I’m making progresses in big steps, and what I’m doing now with ReNoise is without any doubt absolutely superior to everything I’ve done before on FastTracker, but still there is a lot to explore.
Starting with ReNoise as your first tracker is a double-shaped weapon:
it gives you much more power, but it is much more complex than FastTracker,
So keep up your interest in trackers, they can give you fun and great feelings for years.
The best advice I can give is to stick at it like IT Alien said it is worth it. I wouldn`t give up/ be too disheartened because of the lag issue (even though it can be frustrating, and a fix is high on my wishlist!) as there is a lot more to the programme has to offer.
A good way to learn is from other people i.e. going over other peoples rns`s
I found also (if your very new to tracking/ music) that a quick way to learn about beats is to place a beat wav you like in one track, get it in time and try and recreate that beat from one shot samples in tracks next to it. It can be good sometimes to use one shots (i.e. bass drums/snares) from the original wav to see if you can emulate the beat exactly.

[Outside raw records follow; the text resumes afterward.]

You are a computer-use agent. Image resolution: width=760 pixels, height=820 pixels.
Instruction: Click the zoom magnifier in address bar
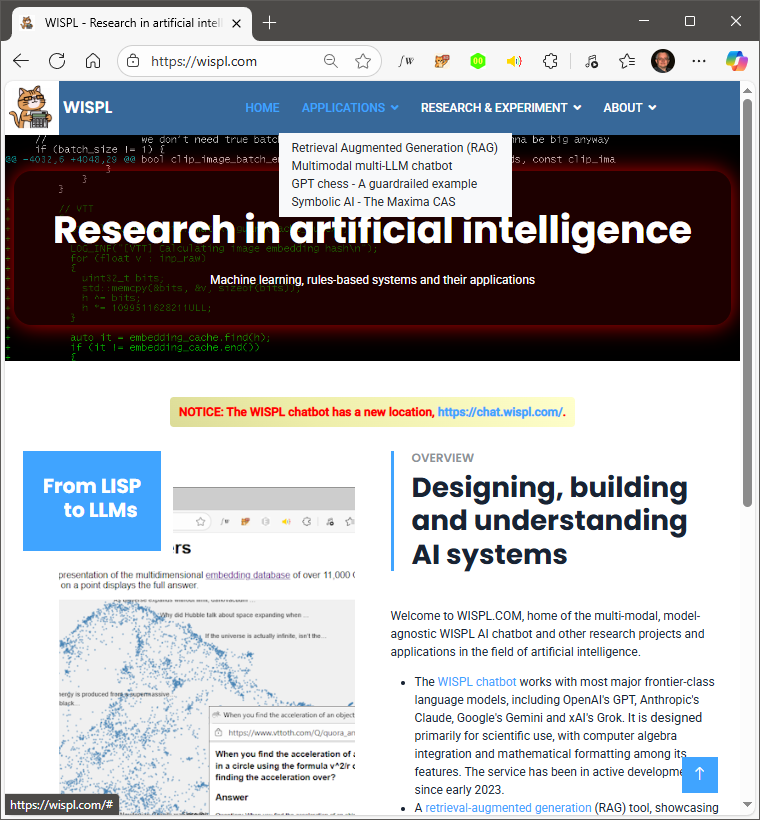(331, 61)
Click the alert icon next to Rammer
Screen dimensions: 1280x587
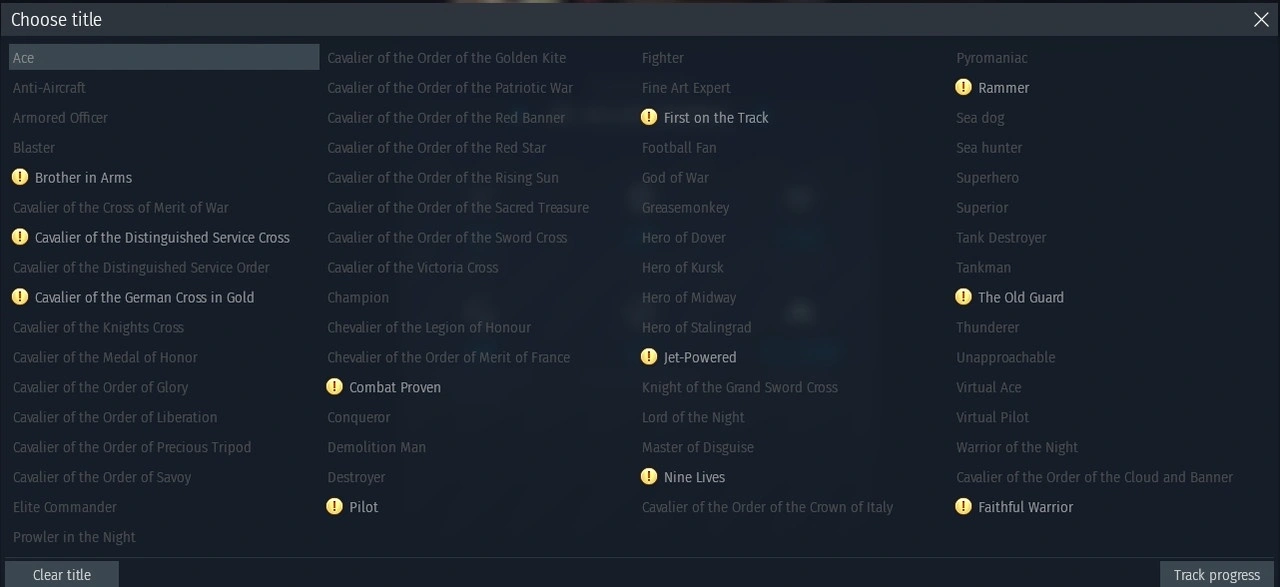[963, 87]
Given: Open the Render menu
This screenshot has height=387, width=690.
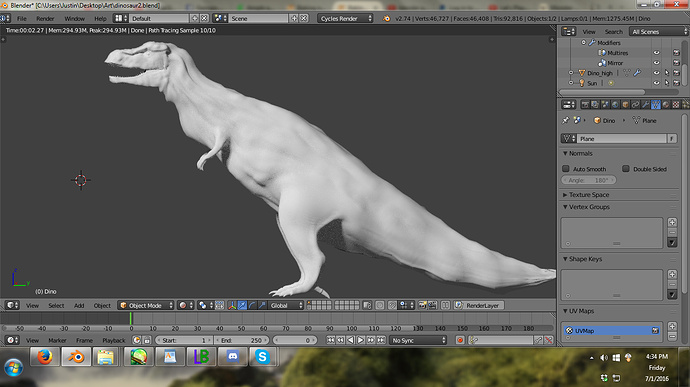Looking at the screenshot, I should pyautogui.click(x=45, y=18).
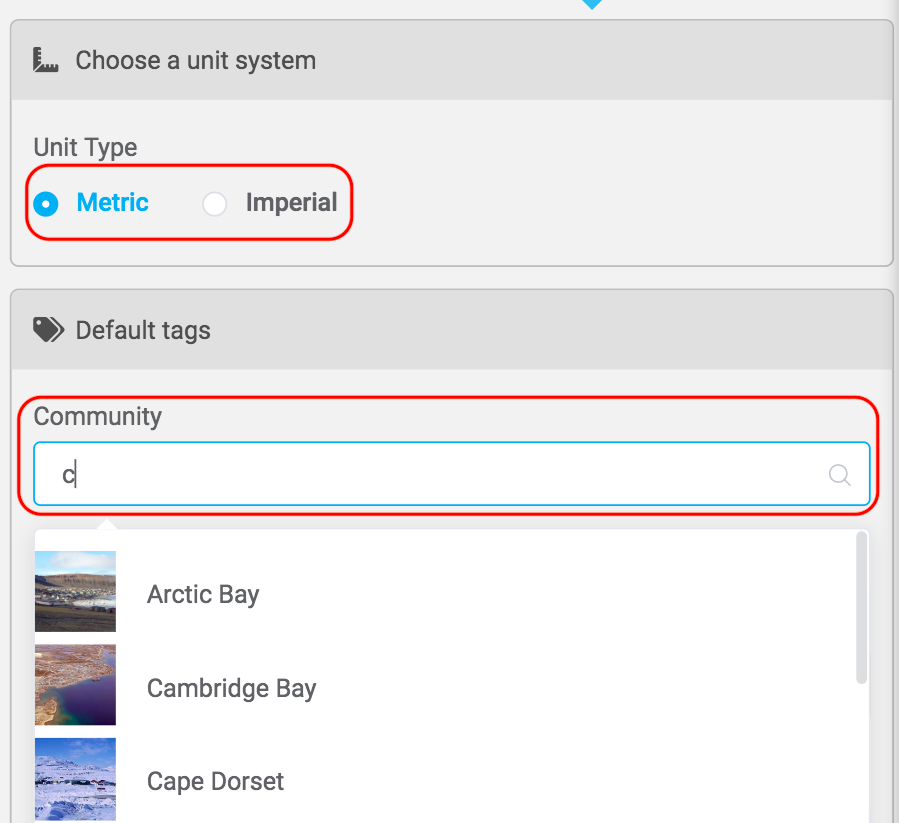Click the Imperial label text
The height and width of the screenshot is (823, 899).
[x=291, y=203]
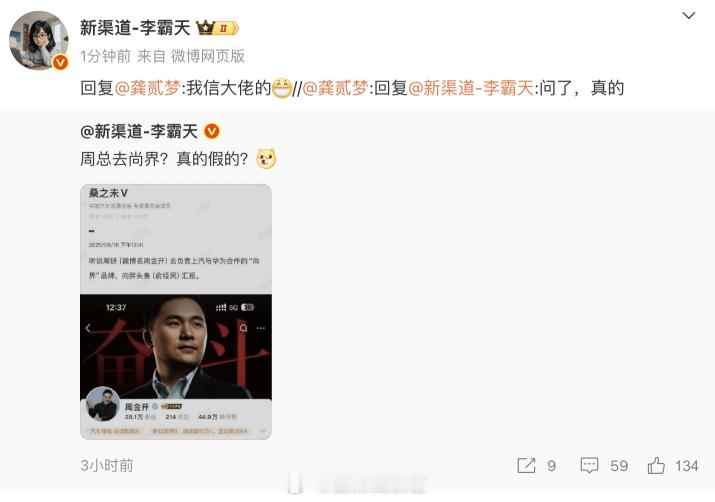The image size is (715, 502).
Task: Click the grinning emoji in reply text
Action: tap(282, 88)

Sometimes you will have to change the lines per beat or create speed alternations for each line etc. which all helps you learn about tracking.
Hope some of this helps, I started in 95 (amiga) and have only recently moved onto PC + renoise so am still learning a lot myself about the program + still improving but it is like learning an instrument: takes a lot of practice but very rewarding when you improve!
same here. I´m tracking for 8 years now ´til I discovered Renoise (last year) and still haven´t found out about all features like this nice VST-Tech.
I also do it that way as Ledger already said, to grab a well composed *.rns and study it. (Watching the basslines, the effecthandling the composer have blablablub…) This is how you really gettin good - Learn from each other
Tracking on my 7th year now, still not good enough.
My prob is I’m lazy and give up when I don’t get the correct mood right away, and that’s something you should NOT do! I know my way around trackers quite well now, used to zap other people’s songs and work around the mood they set to make my own song. This is a nice way to do it in the beginning, as there is a myriad of samples and now VSTi’s laying around, making you easily confused on where to begin.
Make some crap songs first, just learning, don’t spread too much (unless you use some strange handle no-one will recognise… , and ask the good tracker-folks for advice.